La rentrée scolaire en Fédération Wallonie‑Bruxelles a été entachée par des mouvements de protestation : quatre établissements en province de Liège ont observé un arrêt de travail, et les syndicats du secteur de l’enseignement ont déposé un préavis de grève couvrant l’ensemble du mois de septembre. Face à ces tensions, la ministre-présidente de la Fédération, Elisabeth Degryse, a pris la parole pour juger la situation et rappeler les orientations prises par l’exécutif.
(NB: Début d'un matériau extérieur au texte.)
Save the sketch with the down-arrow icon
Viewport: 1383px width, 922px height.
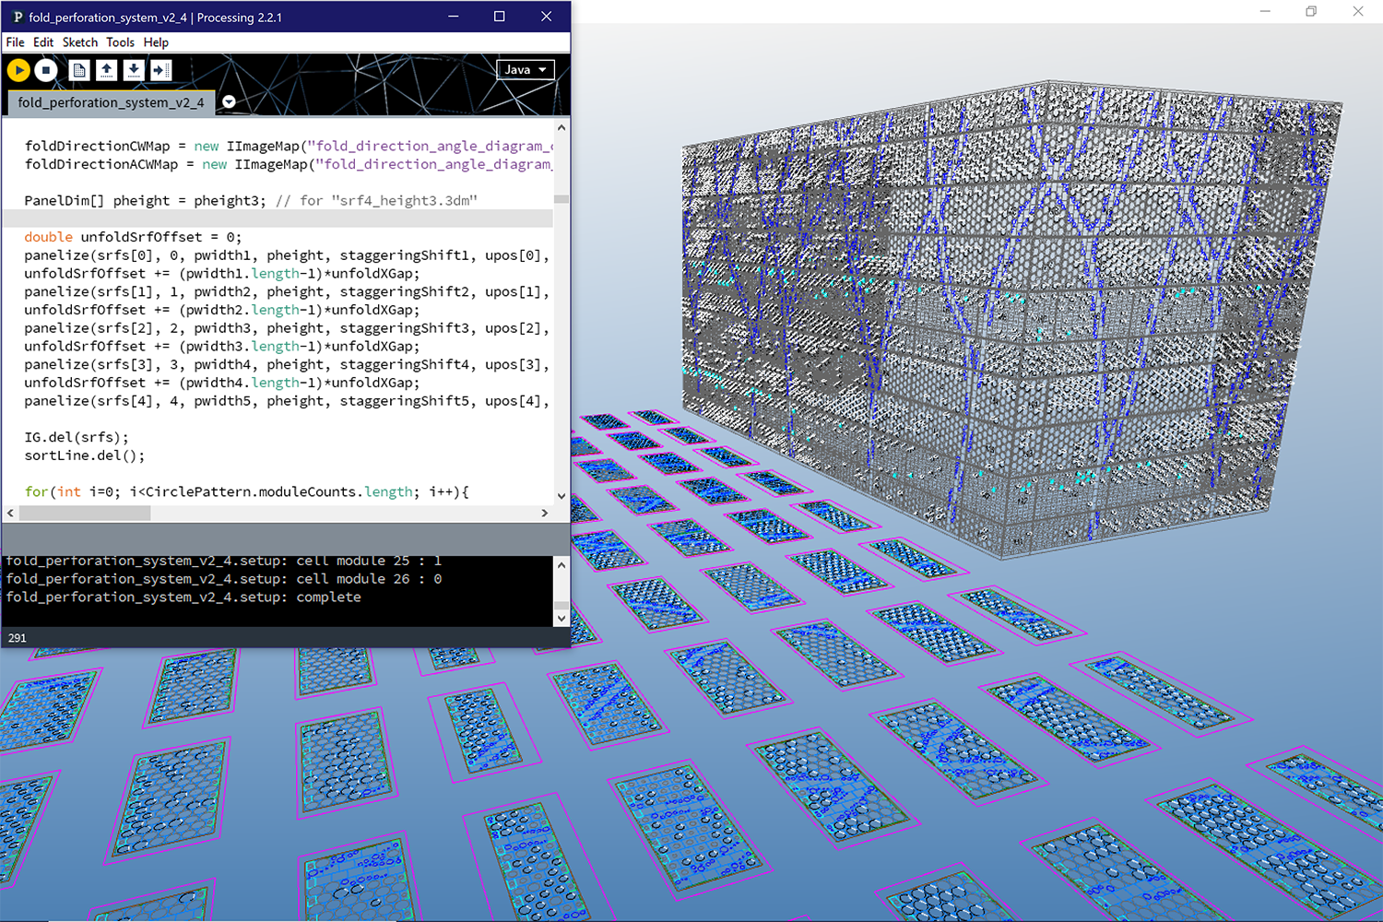pyautogui.click(x=134, y=70)
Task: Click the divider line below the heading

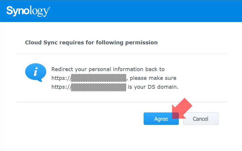Action: tap(121, 54)
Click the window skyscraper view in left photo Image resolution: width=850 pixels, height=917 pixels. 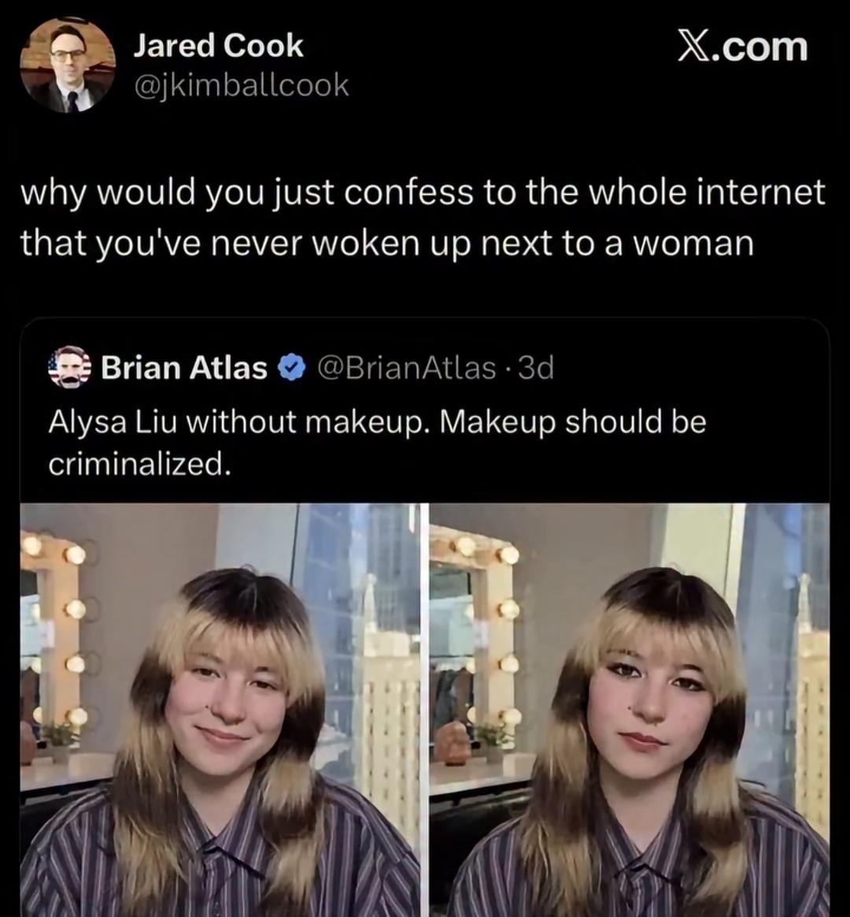[x=370, y=630]
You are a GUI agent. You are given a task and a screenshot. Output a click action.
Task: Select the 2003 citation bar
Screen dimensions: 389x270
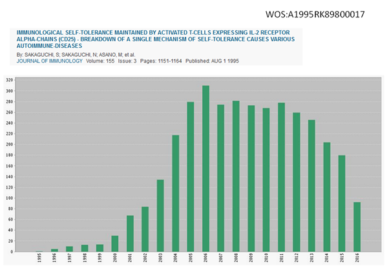tap(160, 215)
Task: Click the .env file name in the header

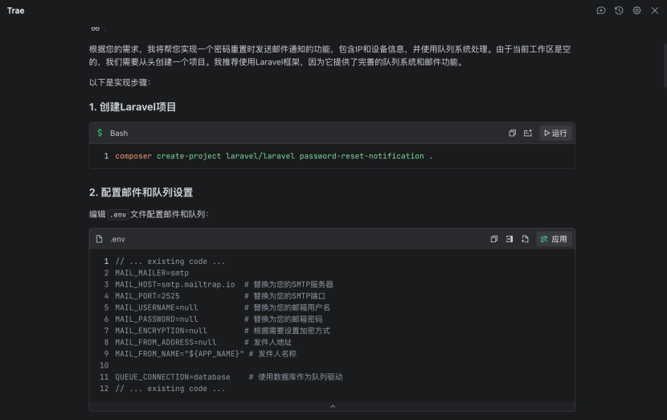Action: point(118,240)
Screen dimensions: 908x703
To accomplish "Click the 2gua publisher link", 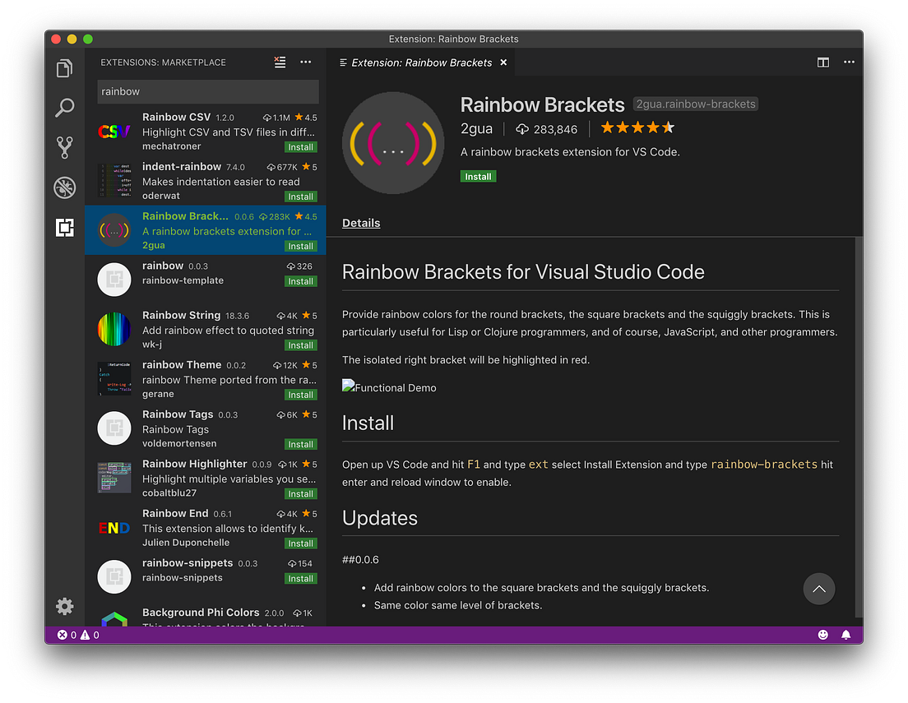I will [x=476, y=128].
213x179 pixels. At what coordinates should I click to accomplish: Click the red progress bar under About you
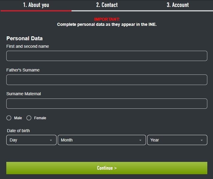pos(36,11)
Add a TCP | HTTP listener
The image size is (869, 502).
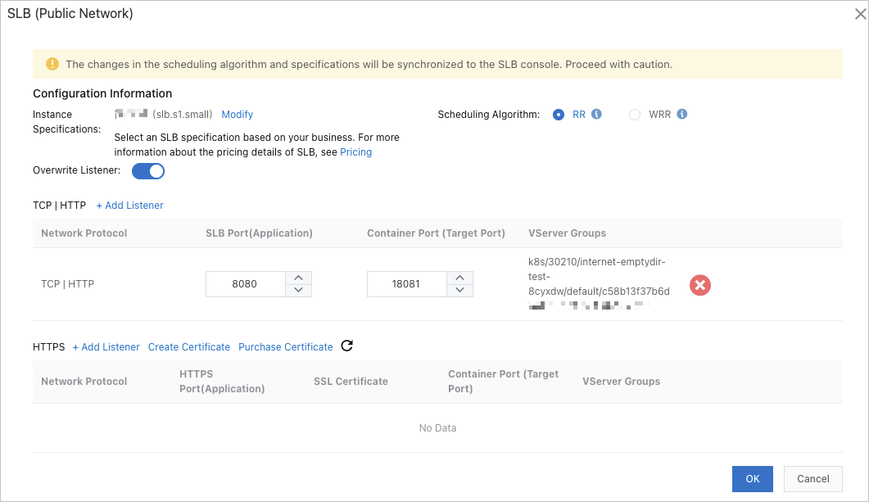[x=129, y=206]
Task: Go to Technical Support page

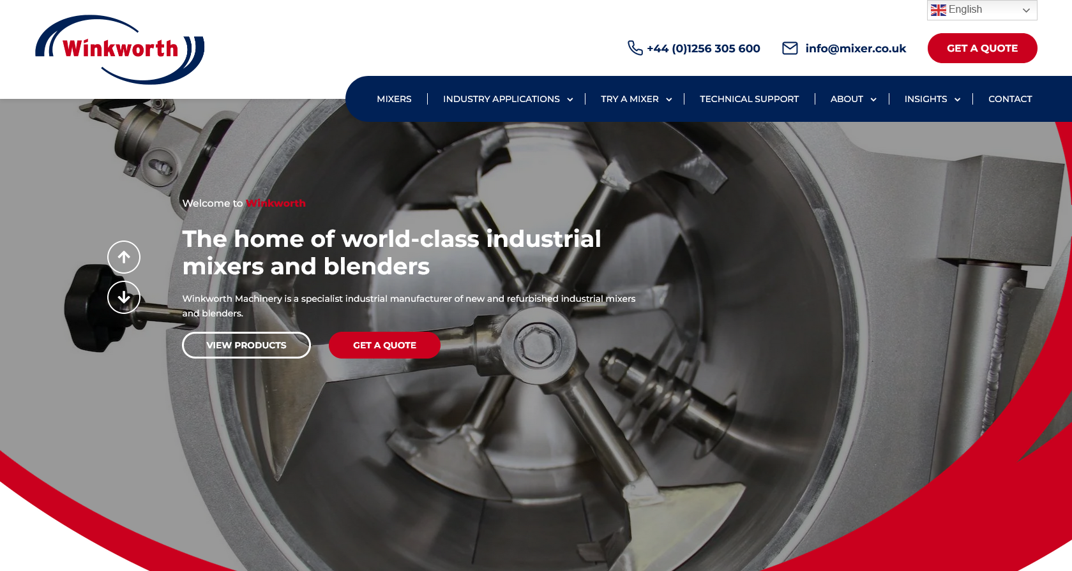Action: click(x=749, y=99)
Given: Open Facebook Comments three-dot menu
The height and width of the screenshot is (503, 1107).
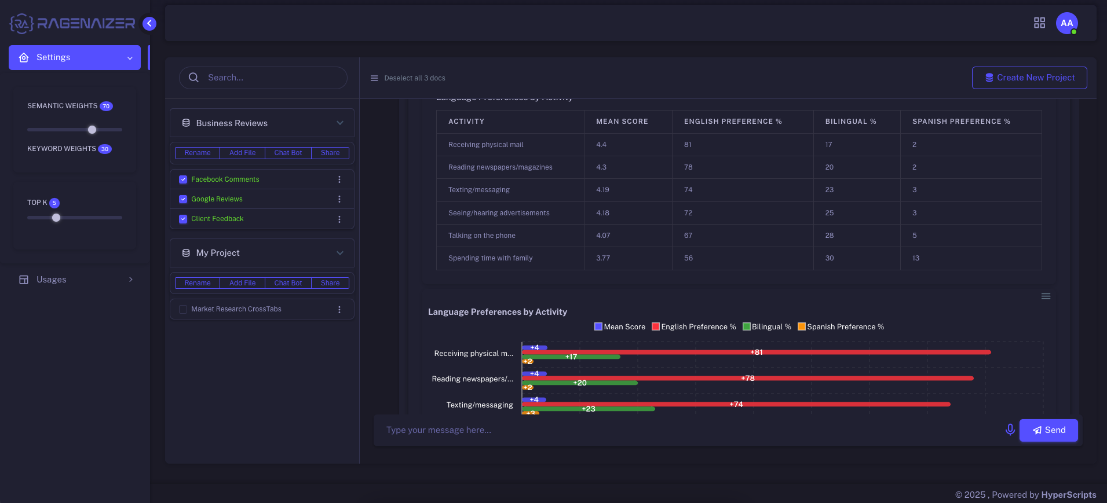Looking at the screenshot, I should tap(339, 179).
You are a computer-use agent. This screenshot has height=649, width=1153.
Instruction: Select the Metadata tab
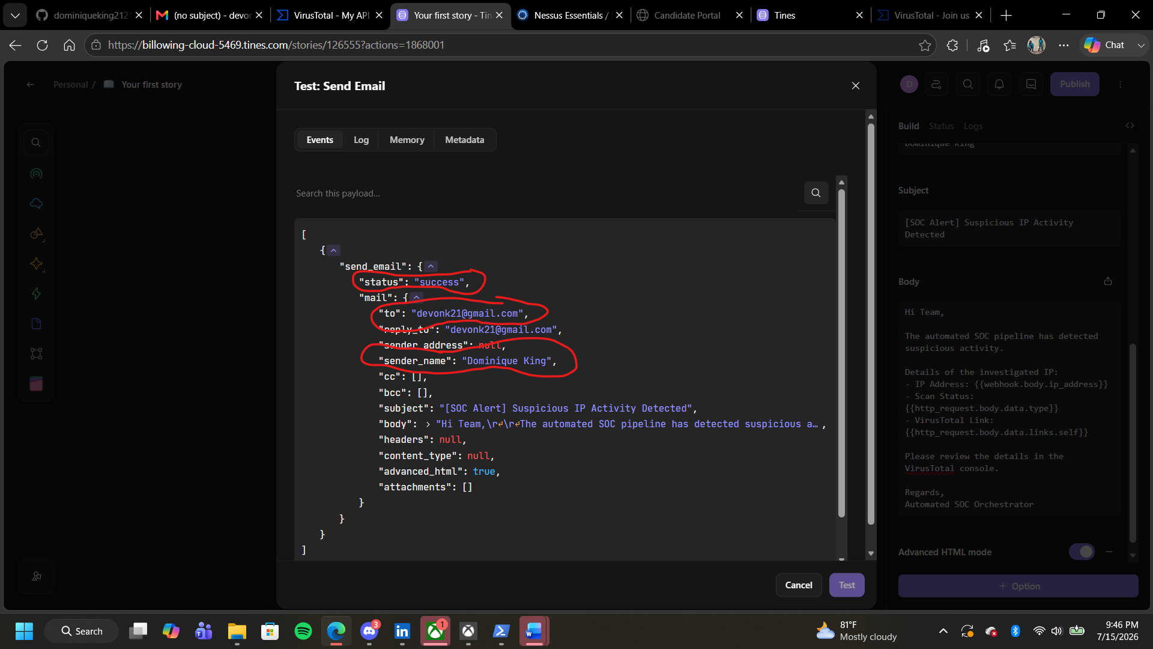[x=464, y=140]
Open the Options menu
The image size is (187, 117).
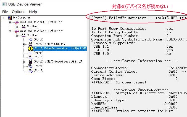point(19,12)
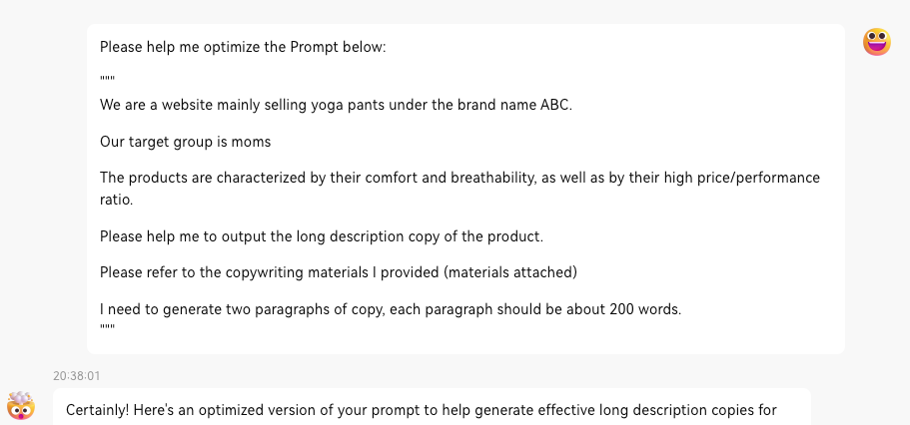Viewport: 910px width, 425px height.
Task: Click the assistant's exploding-head emoji avatar
Action: click(x=21, y=406)
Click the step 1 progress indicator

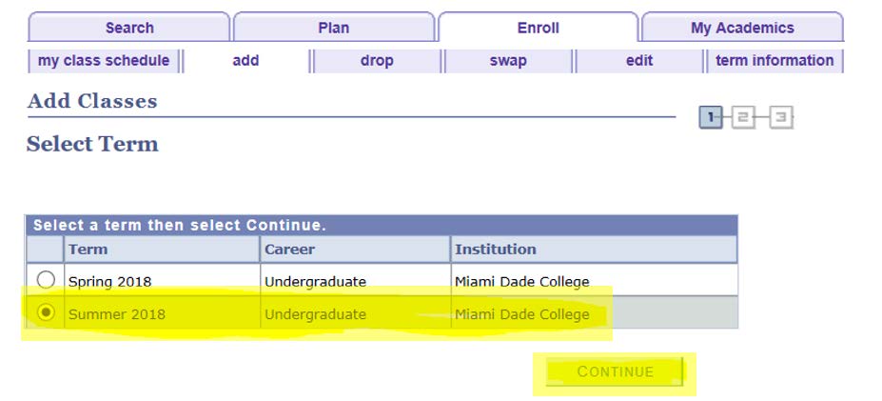point(710,118)
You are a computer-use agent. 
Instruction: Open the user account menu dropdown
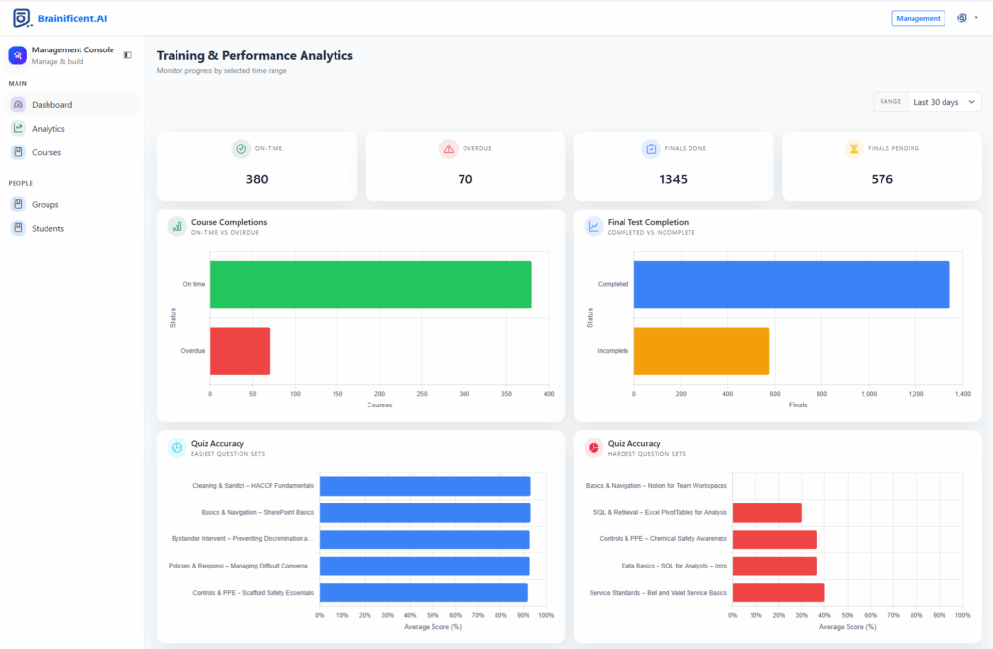coord(967,18)
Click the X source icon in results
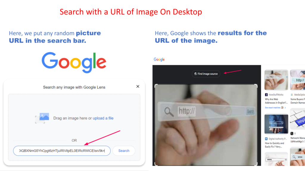Screen dimensions: 305x171 point(292,134)
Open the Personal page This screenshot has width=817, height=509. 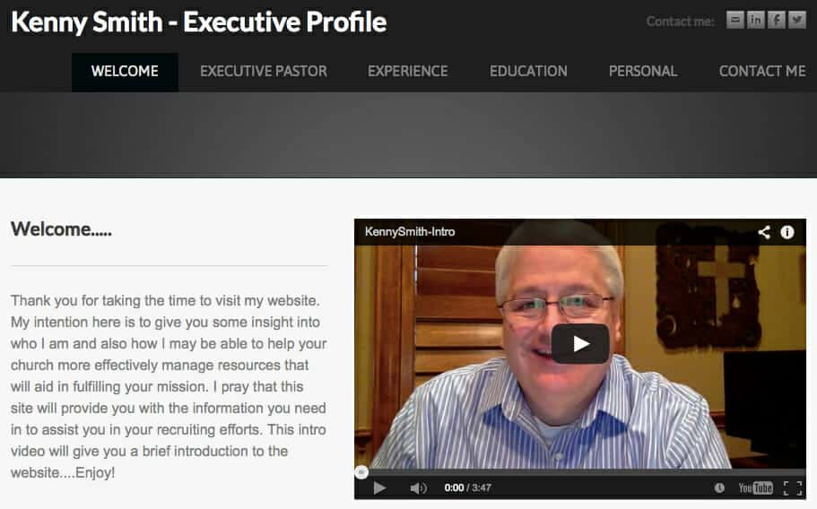click(643, 72)
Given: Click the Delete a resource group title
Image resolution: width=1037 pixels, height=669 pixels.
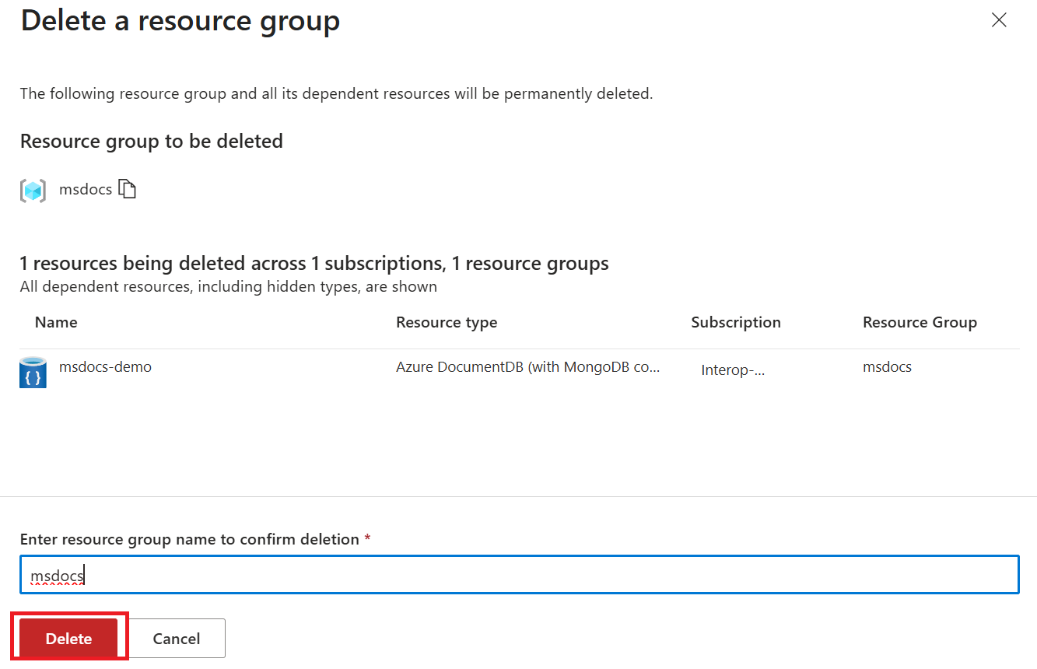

Une rentrée globalement déroulée, mais des poches de tension
Interrogée sur la situation, la cheffe du gouvernement de la Fédération a salué le bon déroulement de la rentrée « dans la majorité des établissements ». Elle a néanmoins reconnu que des désaccords persistaient avec le personnel enseignant et les organisations syndicales. Le mouvement liégeois illustre ces points de friction : les enseignants dénoncent des réformes et des mesures d’économie que, selon eux, le gouvernement n’aurait pas suffisamment prises en compte.
La ministre-présidente a toutefois réaffirmé la ligne politique tenue depuis l’automne 2025 : les décisions budgétaires prises alors ne seront pas remises en cause pour autant. Selon elle, la volonté du gouvernement est de « maîtriser le budget de la Fédération Wallonie‑Bruxelles » tout en restant ouvert au dialogue avec les acteurs du terrain.
Budget, sacrifices partagés et concertation
Interrogée sur l’idée que l’enseignement paierait un tribut disproportionné aux économies, Elisabeth Degryse a insisté sur le caractère transverse des efforts demandés : « l’ensemble des compétences de la Fédération Wallonie‑Bruxelles ont payé un prix », a‑t‑elle déclaré, soulignant que d’autres secteurs se trouvaient également en difficulté. Elle a estimé que la participation de l’enseignement aux efforts était inévitable, comme pour « l’ensemble des compétences ».
« C’était inévitable que l’enseignement fasse sa part, comme c’était inévitable que l’ensemble des compétences le fassent. »
Sur la question de la concertation, la ministre-présidente a répondu aux reproches formulés par les syndicats envers Valérie Glatigny, ministre de l’Éducation, en admettant implicitement que chacun aborde la gouvernance différemment : « Chacun est ce qu’il est », a‑t‑elle dit, estimant que la méthode retenue n’était pas nécessairement celle qu’elle aurait choisie elle‑même. Mais elle a aussi réaffirmé la priorité gouvernementale : rouvrir le dialogue.
Ce que cela implique pour les écoles et les familles
Dans l’immédiat, la présence d’un préavis de grève prolongé jusqu’à la fin septembre signifie une incertitude pour le fonctionnement normal des écoles, les familles et les personnels. Plusieurs points restent à clarifier au cours des prochaines semaines : modalités de concertation entre le cabinet de la ministre et les syndicats, conséquences concrètes des mesures d’économie sur les postes et les services, et calendrier d’éventuelles adaptations.
- Quatre écoles en grève en région liégeoise lors de la rentrée.
- Préavis de grève sectoriel déposé jusqu’à la fin septembre.
- La ministre-présidente réaffirme les décisions budgétaires prises en octobre 2025 tout en souhaitant renouer le dialogue.
La suite dépendra des initiatives de médiation et des échanges à venir entre le gouvernement de la Fédération, la ministre de l’Éducation et les syndicats enseignants. À court terme, les équipes pédagogiques, élèves et familles resteront attentifs aux évolutions et aux éventuelles actions annoncées au cours du mois de septembre.